=== Input ===

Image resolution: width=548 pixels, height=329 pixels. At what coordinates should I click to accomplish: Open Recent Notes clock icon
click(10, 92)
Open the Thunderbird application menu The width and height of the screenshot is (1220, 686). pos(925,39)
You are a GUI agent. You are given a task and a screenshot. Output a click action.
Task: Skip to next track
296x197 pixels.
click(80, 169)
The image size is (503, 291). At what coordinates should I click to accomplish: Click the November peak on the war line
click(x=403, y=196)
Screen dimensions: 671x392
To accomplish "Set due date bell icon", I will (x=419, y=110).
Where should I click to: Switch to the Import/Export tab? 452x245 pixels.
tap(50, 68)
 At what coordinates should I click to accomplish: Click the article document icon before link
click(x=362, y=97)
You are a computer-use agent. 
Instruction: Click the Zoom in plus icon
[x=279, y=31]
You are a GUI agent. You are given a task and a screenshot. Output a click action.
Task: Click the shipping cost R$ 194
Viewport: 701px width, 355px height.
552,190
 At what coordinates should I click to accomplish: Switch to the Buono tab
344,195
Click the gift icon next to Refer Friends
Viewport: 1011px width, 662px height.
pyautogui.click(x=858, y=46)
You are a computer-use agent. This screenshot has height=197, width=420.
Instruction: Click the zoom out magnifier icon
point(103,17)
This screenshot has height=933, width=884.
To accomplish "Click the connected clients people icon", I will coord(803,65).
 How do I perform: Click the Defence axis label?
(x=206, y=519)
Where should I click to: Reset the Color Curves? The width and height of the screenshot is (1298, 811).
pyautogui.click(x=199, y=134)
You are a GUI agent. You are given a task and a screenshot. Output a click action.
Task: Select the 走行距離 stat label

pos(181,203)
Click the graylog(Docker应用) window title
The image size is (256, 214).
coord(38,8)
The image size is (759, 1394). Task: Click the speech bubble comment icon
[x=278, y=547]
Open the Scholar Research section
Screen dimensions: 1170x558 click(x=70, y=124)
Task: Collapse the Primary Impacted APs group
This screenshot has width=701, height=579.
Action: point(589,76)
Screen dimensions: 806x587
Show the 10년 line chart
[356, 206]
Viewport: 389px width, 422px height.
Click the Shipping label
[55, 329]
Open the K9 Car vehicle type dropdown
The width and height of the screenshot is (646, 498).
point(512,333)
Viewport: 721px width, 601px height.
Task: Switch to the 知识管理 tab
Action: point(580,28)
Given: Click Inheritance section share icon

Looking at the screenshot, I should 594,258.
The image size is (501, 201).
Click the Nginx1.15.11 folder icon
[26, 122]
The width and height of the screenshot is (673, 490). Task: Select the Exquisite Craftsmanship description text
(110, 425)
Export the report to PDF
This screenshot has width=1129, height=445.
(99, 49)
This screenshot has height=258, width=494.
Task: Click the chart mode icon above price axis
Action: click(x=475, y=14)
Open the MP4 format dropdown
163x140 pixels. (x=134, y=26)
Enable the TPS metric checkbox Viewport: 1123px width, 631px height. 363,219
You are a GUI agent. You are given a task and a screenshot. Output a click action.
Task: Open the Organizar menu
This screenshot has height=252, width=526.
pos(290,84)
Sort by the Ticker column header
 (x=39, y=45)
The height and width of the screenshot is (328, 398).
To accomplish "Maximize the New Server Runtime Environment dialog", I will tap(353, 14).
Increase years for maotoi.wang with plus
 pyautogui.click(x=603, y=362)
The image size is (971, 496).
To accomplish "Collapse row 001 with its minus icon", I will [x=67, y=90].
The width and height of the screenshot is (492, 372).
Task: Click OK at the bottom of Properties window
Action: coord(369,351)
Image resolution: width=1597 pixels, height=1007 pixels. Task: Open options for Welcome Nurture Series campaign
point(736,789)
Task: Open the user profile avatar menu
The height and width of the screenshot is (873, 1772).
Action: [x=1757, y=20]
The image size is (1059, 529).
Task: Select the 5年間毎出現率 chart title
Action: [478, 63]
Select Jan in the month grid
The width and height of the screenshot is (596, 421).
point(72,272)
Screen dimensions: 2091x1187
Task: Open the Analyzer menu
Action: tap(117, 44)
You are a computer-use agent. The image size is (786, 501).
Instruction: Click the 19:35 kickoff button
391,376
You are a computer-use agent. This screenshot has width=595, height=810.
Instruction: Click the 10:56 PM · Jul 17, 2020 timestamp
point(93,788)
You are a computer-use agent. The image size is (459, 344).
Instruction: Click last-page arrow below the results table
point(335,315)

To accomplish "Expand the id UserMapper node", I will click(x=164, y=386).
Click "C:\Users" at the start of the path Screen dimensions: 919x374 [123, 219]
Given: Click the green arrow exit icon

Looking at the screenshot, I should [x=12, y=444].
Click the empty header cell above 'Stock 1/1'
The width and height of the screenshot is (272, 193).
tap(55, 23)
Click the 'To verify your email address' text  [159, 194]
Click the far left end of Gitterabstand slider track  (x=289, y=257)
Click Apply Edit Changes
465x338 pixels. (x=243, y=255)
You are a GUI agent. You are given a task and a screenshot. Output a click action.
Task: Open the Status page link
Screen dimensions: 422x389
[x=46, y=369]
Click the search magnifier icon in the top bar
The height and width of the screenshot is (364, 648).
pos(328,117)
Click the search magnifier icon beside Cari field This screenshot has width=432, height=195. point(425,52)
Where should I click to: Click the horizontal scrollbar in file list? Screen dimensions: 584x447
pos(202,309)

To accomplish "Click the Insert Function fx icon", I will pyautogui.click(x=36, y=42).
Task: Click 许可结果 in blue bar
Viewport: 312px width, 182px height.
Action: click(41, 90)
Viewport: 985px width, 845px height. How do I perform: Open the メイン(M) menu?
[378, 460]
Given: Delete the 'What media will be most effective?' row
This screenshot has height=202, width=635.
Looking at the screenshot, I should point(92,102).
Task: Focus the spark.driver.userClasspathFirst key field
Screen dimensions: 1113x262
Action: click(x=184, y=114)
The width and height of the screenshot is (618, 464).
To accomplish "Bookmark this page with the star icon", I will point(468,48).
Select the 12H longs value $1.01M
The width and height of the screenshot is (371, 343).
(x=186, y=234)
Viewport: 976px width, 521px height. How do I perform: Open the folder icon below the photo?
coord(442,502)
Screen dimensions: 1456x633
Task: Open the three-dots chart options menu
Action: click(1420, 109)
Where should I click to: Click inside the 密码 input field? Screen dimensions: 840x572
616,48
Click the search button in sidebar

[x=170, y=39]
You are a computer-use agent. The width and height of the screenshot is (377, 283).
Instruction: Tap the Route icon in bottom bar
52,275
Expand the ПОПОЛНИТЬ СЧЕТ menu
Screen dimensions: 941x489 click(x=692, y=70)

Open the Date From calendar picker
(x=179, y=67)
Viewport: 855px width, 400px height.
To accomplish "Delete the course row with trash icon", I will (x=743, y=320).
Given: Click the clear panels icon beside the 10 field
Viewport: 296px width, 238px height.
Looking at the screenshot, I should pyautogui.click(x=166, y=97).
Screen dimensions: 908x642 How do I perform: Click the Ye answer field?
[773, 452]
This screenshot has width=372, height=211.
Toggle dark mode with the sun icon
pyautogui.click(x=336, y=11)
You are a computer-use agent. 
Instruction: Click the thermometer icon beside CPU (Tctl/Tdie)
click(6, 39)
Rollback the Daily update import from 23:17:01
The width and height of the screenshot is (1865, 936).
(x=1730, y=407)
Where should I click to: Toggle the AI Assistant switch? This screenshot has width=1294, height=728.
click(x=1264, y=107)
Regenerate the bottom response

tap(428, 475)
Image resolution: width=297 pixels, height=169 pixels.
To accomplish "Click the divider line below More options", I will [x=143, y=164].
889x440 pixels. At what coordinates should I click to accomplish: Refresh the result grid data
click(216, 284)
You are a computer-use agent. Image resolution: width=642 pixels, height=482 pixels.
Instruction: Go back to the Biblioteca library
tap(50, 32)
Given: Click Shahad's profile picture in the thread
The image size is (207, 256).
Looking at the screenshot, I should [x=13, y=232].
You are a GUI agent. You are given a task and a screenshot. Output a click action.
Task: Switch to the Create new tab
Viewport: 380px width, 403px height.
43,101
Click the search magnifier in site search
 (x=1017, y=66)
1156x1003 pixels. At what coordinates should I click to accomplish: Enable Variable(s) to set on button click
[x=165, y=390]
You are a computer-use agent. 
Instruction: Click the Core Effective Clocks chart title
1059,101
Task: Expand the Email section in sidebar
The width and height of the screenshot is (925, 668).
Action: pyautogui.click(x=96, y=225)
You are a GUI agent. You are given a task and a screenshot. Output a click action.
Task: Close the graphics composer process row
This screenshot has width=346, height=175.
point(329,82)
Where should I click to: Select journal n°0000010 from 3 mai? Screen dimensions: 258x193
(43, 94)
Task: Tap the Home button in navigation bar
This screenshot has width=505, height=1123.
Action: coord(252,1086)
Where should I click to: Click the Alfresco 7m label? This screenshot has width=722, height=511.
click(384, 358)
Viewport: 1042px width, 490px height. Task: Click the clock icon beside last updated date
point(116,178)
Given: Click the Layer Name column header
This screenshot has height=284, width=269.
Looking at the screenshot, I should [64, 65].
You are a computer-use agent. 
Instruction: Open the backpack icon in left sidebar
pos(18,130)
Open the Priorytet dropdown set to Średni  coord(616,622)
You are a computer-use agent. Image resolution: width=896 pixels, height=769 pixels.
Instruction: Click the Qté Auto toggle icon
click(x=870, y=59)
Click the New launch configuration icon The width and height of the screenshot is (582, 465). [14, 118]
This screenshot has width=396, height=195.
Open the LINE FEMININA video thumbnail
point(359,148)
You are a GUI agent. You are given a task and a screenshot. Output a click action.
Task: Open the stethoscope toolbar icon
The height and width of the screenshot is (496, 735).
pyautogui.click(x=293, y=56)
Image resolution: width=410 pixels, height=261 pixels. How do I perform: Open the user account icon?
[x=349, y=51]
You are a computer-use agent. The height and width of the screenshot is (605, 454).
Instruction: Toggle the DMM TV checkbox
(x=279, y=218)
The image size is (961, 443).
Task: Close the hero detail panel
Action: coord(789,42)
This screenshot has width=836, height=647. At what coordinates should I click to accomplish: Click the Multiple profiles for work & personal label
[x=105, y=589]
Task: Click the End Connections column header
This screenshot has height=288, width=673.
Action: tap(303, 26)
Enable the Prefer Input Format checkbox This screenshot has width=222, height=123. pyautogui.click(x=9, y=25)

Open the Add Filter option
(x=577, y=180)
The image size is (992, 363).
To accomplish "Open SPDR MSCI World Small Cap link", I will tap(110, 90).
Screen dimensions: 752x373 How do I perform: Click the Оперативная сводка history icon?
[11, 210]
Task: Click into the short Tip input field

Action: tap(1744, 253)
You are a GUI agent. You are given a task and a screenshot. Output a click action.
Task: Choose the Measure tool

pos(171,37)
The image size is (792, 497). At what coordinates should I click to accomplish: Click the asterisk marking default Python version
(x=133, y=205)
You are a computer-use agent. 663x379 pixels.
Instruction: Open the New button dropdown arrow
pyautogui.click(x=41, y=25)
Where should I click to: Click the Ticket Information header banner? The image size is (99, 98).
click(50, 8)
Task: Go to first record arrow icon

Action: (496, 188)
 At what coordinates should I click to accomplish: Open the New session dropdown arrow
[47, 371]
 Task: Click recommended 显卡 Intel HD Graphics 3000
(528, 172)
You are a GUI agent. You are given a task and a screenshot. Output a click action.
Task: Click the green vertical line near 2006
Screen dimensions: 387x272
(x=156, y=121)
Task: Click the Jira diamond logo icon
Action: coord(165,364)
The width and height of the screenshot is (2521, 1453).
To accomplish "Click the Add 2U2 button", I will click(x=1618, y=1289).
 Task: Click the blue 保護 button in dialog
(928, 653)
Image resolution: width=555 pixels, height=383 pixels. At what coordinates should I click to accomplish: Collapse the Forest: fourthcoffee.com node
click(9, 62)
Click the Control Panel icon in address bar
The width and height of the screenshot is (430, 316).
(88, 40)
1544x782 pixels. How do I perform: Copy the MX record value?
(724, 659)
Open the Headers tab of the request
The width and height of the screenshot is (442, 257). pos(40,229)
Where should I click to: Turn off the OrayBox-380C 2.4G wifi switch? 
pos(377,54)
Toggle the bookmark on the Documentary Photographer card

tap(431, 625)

===

Count the rows above that contain the string "left", treating uppercase and lowercase as different. Give only the number.

2